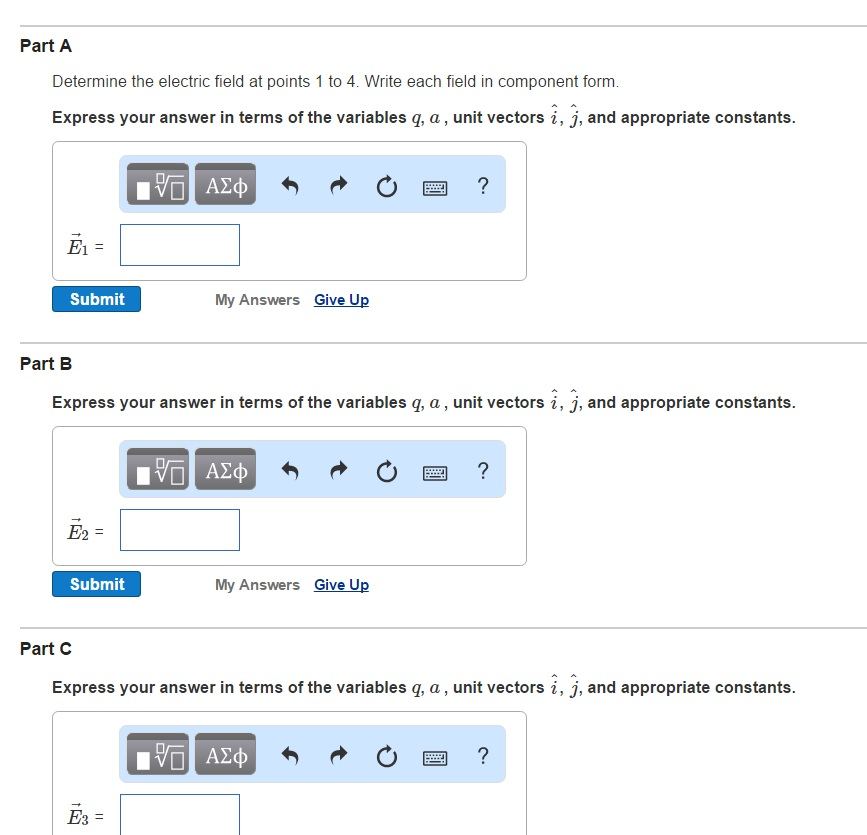Image resolution: width=867 pixels, height=835 pixels.
Task: Reset Part C input with the circular arrow
Action: [387, 755]
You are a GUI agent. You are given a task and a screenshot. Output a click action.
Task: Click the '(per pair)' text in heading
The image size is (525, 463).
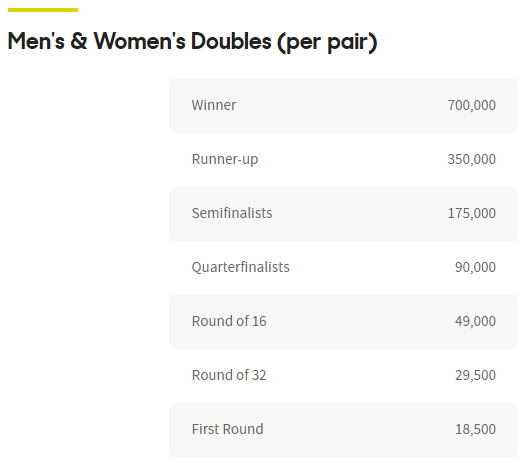coord(327,43)
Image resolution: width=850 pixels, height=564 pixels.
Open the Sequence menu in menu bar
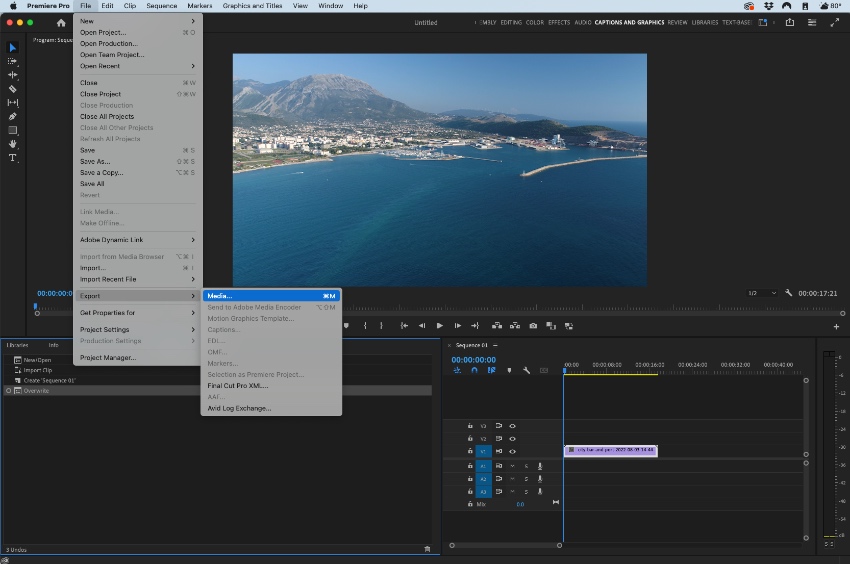(161, 6)
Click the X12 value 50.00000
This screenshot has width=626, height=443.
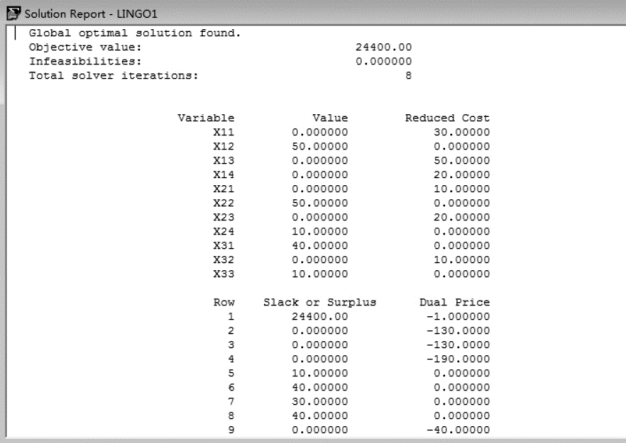[x=320, y=146]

════

WHAT THE EXERCISE ASKS: Copy the text of every record above word for word, without the pictures.

OUTPUT OF THE TASK:
Image resolution: width=867 pixels, height=835 pixels.
Task: Reset Part C input with the circular arrow
Action: [387, 755]
You are a GUI agent. You are given a task and a screenshot. Output a click action.
Task: Click the '(per pair)' text in heading
The image size is (525, 463).
coord(327,43)
Image resolution: width=850 pixels, height=564 pixels.
Open the Sequence menu in menu bar
(161, 6)
Click the X12 value 50.00000
This screenshot has width=626, height=443.
[x=320, y=146]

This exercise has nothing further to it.